→ **Work required**:
When you reach the line that contains "Focus the Name" in the data below, start reproducing lines exactly, and stop after the line that contains "You are a computer-use agent. Image".

→ **Records for this exercise**:
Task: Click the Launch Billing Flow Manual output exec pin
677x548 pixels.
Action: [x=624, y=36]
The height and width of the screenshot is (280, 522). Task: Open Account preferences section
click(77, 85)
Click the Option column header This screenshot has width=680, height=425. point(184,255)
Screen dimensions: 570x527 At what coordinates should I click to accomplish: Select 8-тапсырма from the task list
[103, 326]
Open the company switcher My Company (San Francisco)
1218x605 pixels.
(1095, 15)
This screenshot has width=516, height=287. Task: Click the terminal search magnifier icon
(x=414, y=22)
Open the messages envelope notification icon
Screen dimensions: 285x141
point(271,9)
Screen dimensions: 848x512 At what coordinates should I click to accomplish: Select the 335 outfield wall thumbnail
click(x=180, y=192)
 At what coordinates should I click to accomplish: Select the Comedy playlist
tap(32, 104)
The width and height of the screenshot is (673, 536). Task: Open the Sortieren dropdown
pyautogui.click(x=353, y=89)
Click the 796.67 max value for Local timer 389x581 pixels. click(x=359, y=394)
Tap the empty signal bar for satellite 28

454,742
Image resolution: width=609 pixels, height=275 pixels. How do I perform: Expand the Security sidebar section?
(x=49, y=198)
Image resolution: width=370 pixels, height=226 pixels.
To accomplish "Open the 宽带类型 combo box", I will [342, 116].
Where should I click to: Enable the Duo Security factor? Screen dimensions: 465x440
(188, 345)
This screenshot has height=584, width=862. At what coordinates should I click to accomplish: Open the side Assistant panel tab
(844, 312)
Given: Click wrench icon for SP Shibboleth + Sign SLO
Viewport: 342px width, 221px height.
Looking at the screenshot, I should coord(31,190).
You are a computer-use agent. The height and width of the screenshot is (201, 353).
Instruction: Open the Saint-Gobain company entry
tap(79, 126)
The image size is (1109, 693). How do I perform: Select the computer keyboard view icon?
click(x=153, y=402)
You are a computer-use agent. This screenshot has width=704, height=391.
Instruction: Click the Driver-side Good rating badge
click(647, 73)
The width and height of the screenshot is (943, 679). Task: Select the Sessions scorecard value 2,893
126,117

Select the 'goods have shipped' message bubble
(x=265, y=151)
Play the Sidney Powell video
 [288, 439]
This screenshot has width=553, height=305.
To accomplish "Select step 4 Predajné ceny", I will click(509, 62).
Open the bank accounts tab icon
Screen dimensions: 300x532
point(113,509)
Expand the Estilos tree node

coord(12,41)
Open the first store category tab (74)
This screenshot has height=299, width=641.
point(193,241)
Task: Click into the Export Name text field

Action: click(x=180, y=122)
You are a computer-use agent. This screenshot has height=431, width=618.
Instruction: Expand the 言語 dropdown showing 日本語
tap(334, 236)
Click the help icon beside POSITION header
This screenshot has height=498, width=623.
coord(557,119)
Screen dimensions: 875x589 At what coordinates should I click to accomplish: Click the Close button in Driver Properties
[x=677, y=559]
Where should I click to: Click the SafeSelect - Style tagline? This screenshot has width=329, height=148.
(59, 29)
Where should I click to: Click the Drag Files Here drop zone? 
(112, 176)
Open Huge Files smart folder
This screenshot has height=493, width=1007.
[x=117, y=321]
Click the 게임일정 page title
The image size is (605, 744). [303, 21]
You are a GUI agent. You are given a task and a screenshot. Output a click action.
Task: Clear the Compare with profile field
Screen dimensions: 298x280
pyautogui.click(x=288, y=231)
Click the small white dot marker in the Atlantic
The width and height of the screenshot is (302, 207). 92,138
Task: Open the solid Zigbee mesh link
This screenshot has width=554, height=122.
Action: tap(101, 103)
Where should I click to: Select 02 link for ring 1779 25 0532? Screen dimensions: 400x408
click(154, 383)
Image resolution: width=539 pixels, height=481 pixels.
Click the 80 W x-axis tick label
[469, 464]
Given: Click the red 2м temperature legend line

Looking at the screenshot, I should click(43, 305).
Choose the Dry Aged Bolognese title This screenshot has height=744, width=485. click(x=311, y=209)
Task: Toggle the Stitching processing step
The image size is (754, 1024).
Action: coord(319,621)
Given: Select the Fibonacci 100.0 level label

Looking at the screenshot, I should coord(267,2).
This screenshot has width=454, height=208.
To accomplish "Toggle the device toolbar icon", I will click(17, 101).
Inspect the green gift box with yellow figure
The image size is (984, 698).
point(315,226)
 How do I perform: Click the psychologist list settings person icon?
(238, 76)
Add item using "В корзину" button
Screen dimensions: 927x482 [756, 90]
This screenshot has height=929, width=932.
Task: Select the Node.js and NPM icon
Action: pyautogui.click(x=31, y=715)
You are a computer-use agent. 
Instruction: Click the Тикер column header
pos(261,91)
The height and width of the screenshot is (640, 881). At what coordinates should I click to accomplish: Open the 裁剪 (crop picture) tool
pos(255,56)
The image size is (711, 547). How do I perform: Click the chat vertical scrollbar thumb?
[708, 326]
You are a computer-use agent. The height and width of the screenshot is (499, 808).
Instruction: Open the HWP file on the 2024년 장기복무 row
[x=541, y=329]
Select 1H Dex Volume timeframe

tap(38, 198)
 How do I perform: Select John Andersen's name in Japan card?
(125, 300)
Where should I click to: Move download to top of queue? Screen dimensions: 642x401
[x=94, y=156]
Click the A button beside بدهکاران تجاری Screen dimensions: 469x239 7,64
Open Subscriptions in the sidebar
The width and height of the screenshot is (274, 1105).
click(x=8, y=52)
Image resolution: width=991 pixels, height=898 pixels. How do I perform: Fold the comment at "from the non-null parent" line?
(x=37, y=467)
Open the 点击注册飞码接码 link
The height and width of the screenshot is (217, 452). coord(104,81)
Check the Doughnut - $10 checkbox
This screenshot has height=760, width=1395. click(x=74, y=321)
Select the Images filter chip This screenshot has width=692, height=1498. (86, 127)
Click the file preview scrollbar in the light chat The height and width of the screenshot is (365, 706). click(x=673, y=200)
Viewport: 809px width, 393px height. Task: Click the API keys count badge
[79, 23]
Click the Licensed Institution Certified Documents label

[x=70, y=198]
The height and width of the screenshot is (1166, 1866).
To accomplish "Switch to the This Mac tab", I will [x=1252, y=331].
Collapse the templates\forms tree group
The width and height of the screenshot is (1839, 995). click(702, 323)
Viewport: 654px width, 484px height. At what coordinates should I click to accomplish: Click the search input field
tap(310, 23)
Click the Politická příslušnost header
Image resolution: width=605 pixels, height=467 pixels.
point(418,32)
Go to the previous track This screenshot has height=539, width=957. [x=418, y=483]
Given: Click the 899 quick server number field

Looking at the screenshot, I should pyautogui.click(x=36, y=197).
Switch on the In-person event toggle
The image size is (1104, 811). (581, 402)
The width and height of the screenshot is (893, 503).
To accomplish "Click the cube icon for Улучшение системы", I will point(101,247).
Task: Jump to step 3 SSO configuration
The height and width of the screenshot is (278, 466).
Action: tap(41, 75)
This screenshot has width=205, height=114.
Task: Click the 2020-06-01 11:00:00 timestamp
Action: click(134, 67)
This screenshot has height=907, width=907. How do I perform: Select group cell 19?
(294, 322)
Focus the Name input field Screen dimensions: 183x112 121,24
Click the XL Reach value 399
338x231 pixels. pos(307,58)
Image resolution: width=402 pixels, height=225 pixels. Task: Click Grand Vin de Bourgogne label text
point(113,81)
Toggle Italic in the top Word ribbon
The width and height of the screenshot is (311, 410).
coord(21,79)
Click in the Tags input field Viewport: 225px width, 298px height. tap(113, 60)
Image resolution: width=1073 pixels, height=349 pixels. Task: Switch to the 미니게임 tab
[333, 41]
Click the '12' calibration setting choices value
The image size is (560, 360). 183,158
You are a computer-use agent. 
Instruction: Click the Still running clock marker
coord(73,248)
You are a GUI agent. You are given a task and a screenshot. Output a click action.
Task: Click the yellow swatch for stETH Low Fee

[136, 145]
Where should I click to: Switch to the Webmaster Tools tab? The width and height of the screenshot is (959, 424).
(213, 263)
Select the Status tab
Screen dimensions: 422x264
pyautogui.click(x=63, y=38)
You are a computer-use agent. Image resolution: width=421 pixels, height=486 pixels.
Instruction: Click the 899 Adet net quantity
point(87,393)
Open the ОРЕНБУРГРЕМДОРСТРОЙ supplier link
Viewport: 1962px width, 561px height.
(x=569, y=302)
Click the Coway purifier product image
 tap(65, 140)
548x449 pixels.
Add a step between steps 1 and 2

→ **Expected answer**:
Focus the Name input field Screen dimensions: 183x112 121,24
Click the XL Reach value 399
338x231 pixels. pos(307,58)
Image resolution: width=402 pixels, height=225 pixels. Task: Click Grand Vin de Bourgogne label text
point(113,81)
Toggle Italic in the top Word ribbon
The width and height of the screenshot is (311, 410).
coord(21,79)
Click in the Tags input field Viewport: 225px width, 298px height. tap(113, 60)
Image resolution: width=1073 pixels, height=349 pixels. Task: Switch to the 미니게임 tab
[333, 41]
Click the '12' calibration setting choices value
The image size is (560, 360). 183,158
You are a computer-use agent. 
Instruction: Click the Still running clock marker
coord(73,248)
You are a GUI agent. You are given a task and a screenshot. Output a click action.
Task: Click the yellow swatch for stETH Low Fee

[136, 145]
Where should I click to: Switch to the Webmaster Tools tab? The width and height of the screenshot is (959, 424).
(213, 263)
Select the Status tab
Screen dimensions: 422x264
pyautogui.click(x=63, y=38)
You are a computer-use agent. Image resolution: width=421 pixels, height=486 pixels.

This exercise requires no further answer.